Saved data entries:
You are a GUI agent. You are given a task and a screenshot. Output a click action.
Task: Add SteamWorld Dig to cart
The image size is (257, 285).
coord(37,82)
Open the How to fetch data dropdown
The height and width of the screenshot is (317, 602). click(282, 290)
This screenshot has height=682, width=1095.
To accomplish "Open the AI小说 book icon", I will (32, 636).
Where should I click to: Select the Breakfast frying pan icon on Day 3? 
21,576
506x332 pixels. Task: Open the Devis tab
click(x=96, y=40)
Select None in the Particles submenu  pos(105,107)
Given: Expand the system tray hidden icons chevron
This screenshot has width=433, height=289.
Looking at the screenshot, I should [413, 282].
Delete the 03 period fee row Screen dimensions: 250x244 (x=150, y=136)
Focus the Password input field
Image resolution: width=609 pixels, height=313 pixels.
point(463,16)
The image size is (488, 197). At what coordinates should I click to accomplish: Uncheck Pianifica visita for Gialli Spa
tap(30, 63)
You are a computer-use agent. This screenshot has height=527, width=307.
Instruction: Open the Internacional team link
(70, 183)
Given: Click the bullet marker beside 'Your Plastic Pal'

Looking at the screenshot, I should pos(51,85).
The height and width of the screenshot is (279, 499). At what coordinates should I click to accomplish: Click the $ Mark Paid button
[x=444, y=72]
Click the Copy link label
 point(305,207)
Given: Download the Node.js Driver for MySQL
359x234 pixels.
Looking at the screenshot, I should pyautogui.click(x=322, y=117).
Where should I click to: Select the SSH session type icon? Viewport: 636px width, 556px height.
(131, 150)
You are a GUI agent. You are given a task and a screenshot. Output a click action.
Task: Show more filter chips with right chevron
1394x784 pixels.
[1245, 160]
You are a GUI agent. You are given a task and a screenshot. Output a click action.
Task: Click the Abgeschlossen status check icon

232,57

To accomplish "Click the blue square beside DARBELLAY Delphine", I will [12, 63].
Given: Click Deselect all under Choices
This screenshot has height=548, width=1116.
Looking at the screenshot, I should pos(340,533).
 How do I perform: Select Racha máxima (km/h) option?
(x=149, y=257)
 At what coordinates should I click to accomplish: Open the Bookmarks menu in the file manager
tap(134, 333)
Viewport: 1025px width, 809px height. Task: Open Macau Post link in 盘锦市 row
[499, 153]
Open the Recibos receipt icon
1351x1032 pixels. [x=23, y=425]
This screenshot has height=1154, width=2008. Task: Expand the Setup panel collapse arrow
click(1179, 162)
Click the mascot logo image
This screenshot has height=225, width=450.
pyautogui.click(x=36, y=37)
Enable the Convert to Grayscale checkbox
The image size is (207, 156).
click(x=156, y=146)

Exercise instructions: Lines containing the word "chevron" in the entries above should be counted, and only that number given.

Answer to this task: 2